The veteran Labour MP was asked about a letter she sent to the Observer in April 2023 in which she suggested people of colour experienced racism in a different way to Jewish people, Irish people and Travellers.

She withdrew her comments at the time and apologised but was suspended from the party and only re-admitted just before last year’s general election.

Asked by the BBC’s James Naughtie if she looked back on the incident with regret, she said: “No, not at all.”

She added: “Clearly, there must be a difference between racism which is about colour and other types of racism because you can see a Traveller or a Jewish person walking down the street, you don’t know.

“You don’t know unless you stop to speak to them or you’re in a meeting with them.

“But if you see a black person walking down the street, you see straight away that they’re black. They are different types of racism.”

Asked if she believed she had done anything wrong or had said something in her Observer letter that she did not believe in, she said: “I just think that it’s silly to try and claim that racism which is about skin colour is the same as other types of racism.

“I just… I don’t know why people would say that.”

A Labour Party spokesperson said: “There is no place for antisemitism in the Labour Party. We take these comments incredibly seriously, and will assess them in line with Labour Party’s rules and procedures.”

Baroness Shami Chakrabarti – a Labour peer and a friend of Abbott – told BBC’s Politics Live she did not interpret the interview as the MP retracting her previous apology.

“She was saying, as I understand it… that people do experience racism differently – that doesn’t create a hierarchy, that doesn’t mean one kind racism is better than another,” she said.

“I think people who are writing ‘island of strangers’ speeches should be a bit slow to sit in judgement on Diane Abbott who has been fighting racism all her life,” she added in a reference to comments made by Keir Starmer last month.

Another Labour peer Lord John Mann – who co-produced a report into antisemitism this week – said: “When her [Abbott’s] constituents are attacked on the street because they are Jewish, it is anti-Jewish racism… they know what it is because they’re experiencing it day-in, day-out.”

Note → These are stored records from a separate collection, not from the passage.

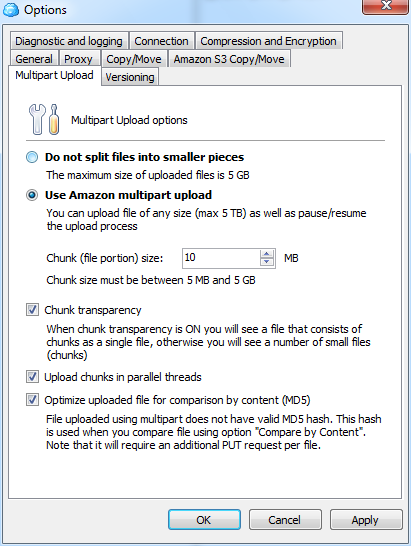Click the Apply button

point(366,520)
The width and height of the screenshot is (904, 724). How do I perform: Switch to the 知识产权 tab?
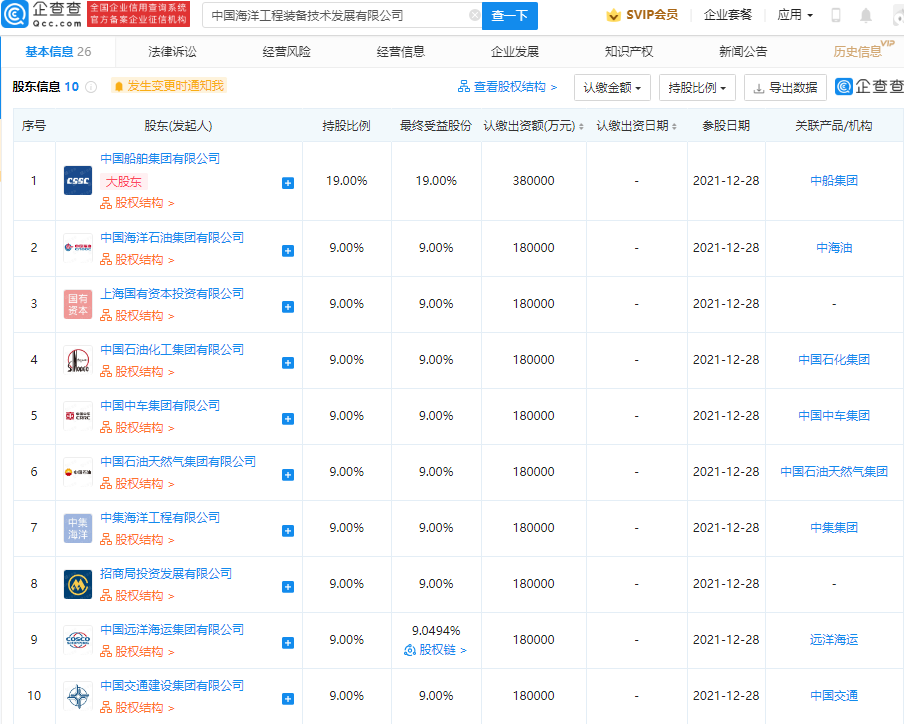(629, 51)
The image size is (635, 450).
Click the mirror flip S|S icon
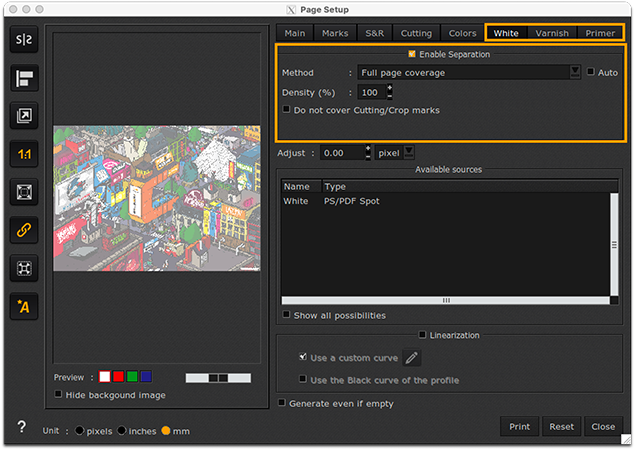(23, 40)
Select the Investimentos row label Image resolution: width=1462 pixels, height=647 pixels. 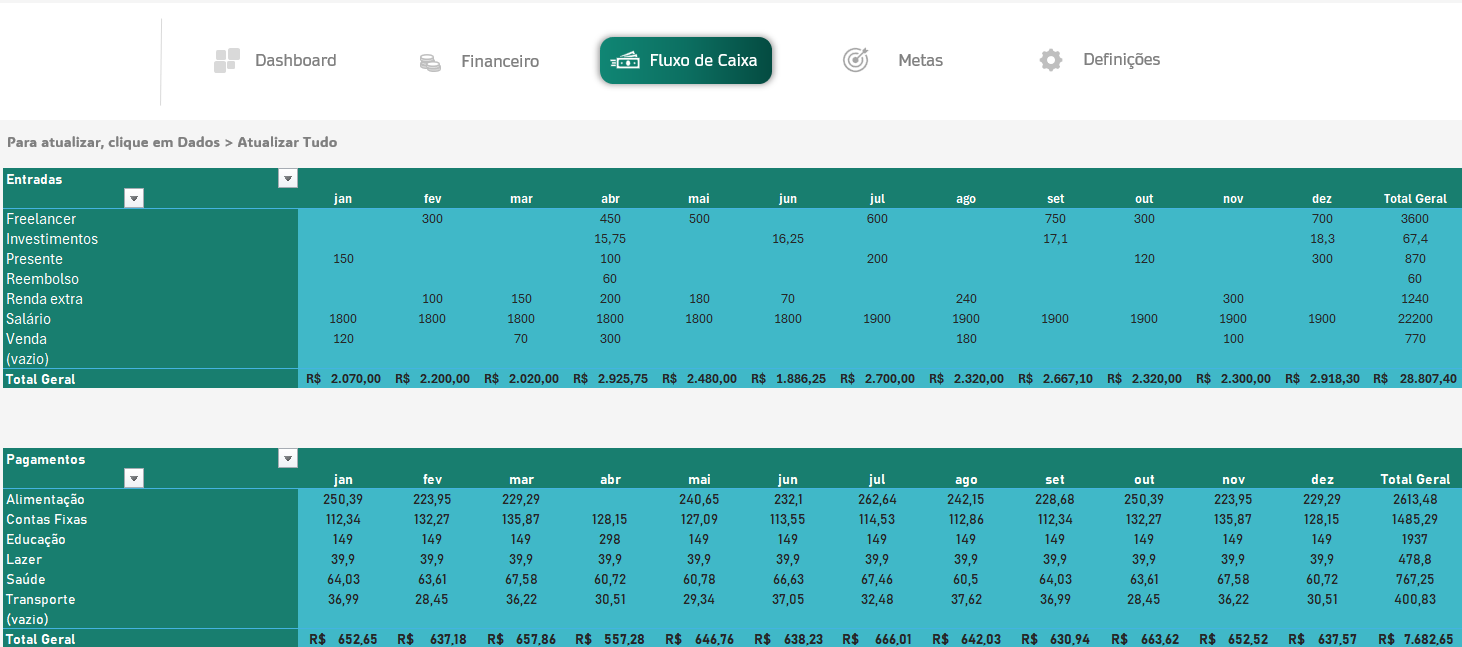[x=52, y=239]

In a wide-ranging interview for his Reflections programme, which was recorded in May, Naughtie asked the Hackney North and Stoke Newington MP if she would condemn antisemitic behaviour in the same way she would racist behaviour against someone because of the colour of the skin.

She replied: “Well of course, and I do get a bit weary of people trying to pin the antisemitic label on me because I’ve spent a lifetime fighting racism of all kinds and in particular fighting antisemitism, partly because of the nature of my constituency.”

The exchanges came as Abbott discussed her life and career in politics, including her own experiences of racism, as Britain’s first black woman MP and her years of campaigning with other radical left wingers including Jeremy Corbyn.

She entered Parliament in 1987 and is now the Mother of the House, the honorary title given to the longest-serving female MP.

In her 2023 letter to the Observer, Abbott wrote that Irish, Jewish and Traveller people “undoubtedly experience prejudice” that is “similar to racism”.

She added: “It is true that many types of white people with points of difference, such as redheads, can experience this prejudice. But they are not all their lives subject to racism.”

Abbott was quick to withdraw the remarks, which were heavily criticised by Jewish and Traveller groups, and apologised “for any anguish caused”.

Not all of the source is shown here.